**Problem**. Rewrite the material as a Markdown table with the columns Row and Line, beginning at the line containing "876x594 pixels." and continuing through the line containing "tap(21, 23)". Number each row, and leave out blank lines.
————————
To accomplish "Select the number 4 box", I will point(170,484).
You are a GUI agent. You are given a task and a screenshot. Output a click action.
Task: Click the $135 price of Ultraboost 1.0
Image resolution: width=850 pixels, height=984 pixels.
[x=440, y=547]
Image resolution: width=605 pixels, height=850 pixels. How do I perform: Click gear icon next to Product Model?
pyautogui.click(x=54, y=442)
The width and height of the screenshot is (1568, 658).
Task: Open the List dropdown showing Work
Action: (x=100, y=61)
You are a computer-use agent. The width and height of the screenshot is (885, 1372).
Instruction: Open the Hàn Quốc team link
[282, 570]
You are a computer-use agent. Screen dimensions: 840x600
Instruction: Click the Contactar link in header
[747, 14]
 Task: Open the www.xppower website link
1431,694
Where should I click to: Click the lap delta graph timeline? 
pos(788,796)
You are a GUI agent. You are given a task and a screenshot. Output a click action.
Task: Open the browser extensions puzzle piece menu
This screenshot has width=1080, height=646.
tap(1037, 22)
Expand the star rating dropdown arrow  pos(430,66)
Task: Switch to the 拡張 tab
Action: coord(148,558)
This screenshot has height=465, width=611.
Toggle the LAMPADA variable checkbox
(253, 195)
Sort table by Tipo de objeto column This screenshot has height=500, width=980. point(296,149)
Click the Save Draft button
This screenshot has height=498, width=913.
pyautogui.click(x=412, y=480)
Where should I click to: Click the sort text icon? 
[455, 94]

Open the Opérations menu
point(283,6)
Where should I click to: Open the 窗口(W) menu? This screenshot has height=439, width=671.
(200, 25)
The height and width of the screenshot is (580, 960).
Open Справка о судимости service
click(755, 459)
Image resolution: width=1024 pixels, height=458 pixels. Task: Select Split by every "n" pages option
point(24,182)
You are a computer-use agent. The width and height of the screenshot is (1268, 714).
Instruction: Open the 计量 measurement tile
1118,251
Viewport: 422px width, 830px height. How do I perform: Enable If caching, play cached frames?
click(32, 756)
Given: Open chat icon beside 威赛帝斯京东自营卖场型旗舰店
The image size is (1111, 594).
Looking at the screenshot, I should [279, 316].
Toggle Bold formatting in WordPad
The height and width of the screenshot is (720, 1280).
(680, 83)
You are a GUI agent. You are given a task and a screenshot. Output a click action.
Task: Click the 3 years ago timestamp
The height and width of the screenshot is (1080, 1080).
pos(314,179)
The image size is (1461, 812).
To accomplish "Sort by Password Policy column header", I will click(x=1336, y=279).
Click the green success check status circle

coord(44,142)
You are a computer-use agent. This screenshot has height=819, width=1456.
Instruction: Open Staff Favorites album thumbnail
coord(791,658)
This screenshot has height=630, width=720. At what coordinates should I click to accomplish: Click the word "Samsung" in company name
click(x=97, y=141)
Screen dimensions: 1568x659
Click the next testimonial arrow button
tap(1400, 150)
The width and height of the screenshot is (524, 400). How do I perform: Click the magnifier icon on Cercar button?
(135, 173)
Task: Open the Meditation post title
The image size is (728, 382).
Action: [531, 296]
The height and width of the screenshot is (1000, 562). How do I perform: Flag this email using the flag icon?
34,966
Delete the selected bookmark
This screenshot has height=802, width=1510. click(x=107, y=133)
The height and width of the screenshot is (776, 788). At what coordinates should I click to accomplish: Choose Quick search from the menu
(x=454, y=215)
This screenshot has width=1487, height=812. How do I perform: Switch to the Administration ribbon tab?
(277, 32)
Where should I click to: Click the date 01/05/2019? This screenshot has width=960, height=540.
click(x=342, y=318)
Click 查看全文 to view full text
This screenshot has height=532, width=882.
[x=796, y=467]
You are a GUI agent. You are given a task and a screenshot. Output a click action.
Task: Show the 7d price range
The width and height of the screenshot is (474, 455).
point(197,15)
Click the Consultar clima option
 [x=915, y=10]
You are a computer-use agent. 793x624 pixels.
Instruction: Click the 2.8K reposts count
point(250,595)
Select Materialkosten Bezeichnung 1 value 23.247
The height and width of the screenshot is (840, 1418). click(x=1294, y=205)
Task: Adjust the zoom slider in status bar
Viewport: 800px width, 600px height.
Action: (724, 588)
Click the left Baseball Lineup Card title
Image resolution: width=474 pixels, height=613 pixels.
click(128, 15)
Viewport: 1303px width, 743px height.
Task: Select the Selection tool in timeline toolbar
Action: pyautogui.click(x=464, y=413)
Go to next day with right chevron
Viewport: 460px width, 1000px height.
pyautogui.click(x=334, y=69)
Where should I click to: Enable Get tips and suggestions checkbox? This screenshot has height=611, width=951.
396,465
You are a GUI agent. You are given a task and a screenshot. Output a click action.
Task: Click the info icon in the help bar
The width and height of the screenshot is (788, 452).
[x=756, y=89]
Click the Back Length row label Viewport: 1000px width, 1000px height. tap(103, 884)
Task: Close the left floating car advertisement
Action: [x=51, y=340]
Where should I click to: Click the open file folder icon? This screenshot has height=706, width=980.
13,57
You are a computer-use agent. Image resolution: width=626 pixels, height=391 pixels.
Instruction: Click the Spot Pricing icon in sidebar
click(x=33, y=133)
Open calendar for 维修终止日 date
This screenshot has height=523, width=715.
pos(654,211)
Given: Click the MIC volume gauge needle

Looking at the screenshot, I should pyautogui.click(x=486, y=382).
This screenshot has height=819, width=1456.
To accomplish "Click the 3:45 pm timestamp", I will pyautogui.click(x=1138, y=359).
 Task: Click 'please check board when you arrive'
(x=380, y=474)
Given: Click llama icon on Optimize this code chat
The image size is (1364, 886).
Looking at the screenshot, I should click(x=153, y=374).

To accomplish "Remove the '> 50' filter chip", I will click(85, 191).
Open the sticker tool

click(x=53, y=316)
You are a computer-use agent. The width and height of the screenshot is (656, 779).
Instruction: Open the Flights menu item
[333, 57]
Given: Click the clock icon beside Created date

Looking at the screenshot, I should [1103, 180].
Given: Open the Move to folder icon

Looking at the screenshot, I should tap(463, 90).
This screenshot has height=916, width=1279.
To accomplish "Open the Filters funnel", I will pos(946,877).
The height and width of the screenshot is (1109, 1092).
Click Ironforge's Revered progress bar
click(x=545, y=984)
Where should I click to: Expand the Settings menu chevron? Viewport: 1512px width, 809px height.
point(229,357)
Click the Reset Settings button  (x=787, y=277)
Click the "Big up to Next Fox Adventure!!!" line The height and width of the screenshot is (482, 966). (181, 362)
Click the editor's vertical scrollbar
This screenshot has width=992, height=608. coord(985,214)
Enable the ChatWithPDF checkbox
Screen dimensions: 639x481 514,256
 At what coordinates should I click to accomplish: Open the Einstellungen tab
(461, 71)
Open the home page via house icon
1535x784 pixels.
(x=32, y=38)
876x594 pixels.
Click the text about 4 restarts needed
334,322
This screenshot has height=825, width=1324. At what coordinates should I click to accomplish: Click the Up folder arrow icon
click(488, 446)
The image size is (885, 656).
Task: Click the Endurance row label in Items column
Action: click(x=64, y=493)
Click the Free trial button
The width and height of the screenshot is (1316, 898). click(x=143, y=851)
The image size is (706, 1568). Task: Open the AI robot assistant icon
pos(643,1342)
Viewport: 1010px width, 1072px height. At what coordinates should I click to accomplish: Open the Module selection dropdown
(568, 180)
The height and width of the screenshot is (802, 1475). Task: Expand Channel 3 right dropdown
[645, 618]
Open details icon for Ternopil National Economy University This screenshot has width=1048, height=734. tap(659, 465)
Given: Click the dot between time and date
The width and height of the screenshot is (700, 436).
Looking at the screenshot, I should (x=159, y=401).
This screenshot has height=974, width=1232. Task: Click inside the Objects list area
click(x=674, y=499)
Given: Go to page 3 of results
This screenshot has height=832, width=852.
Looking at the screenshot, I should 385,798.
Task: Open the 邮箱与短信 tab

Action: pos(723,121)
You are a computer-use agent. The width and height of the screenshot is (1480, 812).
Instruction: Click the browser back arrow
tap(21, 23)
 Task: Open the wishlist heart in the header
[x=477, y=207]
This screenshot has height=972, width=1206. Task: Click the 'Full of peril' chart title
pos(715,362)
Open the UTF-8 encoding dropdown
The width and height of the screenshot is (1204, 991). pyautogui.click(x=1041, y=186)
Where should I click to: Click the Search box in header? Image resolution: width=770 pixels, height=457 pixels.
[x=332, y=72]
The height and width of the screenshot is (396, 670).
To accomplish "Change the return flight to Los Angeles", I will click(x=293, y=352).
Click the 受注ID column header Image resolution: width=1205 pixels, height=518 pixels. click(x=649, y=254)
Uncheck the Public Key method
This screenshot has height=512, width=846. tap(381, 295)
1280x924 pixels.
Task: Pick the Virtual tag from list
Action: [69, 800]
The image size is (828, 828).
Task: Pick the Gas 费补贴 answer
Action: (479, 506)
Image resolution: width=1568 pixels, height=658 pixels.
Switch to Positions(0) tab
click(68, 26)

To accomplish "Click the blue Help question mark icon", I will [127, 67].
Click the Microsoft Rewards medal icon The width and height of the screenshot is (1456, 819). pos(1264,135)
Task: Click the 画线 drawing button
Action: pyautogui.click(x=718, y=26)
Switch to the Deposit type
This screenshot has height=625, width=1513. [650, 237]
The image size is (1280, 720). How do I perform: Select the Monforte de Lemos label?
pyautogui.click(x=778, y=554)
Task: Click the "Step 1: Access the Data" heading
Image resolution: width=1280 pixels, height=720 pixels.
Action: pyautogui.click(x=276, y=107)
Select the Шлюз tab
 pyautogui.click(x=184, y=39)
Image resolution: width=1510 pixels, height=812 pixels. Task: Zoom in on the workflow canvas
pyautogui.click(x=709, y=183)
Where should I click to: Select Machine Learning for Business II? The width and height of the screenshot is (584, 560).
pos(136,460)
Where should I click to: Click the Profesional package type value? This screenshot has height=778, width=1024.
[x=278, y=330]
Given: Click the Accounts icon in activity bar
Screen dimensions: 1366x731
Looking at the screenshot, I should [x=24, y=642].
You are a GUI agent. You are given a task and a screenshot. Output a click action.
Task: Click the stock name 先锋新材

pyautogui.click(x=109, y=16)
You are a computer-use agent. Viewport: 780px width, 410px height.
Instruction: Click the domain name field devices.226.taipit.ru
————————
**Written answer**.
| Row | Line |
|---|---|
| 1 | 876x594 pixels. |
| 2 | Click the text about 4 restarts needed |
| 3 | 334,322 |
| 4 | This screenshot has height=825, width=1324. At what coordinates should I click to accomplish: Click the Up folder arrow icon |
| 5 | click(488, 446) |
| 6 | The image size is (885, 656). |
| 7 | Task: Click the Endurance row label in Items column |
| 8 | Action: click(x=64, y=493) |
| 9 | Click the Free trial button |
| 10 | The width and height of the screenshot is (1316, 898). click(x=143, y=851) |
| 11 | The image size is (706, 1568). Task: Open the AI robot assistant icon |
| 12 | pos(643,1342) |
| 13 | Viewport: 1010px width, 1072px height. At what coordinates should I click to accomplish: Open the Module selection dropdown |
| 14 | (568, 180) |
| 15 | The height and width of the screenshot is (802, 1475). Task: Expand Channel 3 right dropdown |
| 16 | [645, 618] |
| 17 | Open details icon for Ternopil National Economy University This screenshot has width=1048, height=734. tap(659, 465) |
| 18 | Given: Click the dot between time and date |
| 19 | The width and height of the screenshot is (700, 436). |
| 20 | Looking at the screenshot, I should (x=159, y=401). |
| 21 | This screenshot has height=974, width=1232. Task: Click inside the Objects list area |
| 22 | click(x=674, y=499) |
| 23 | Given: Go to page 3 of results |
| 24 | This screenshot has height=832, width=852. |
| 25 | Looking at the screenshot, I should 385,798. |
| 26 | Task: Open the 邮箱与短信 tab |
| 27 | Action: pos(723,121) |
| 28 | You are a computer-use agent. The width and height of the screenshot is (1480, 812). |
| 29 | Instruction: Click the browser back arrow |
| 30 | tap(21, 23) |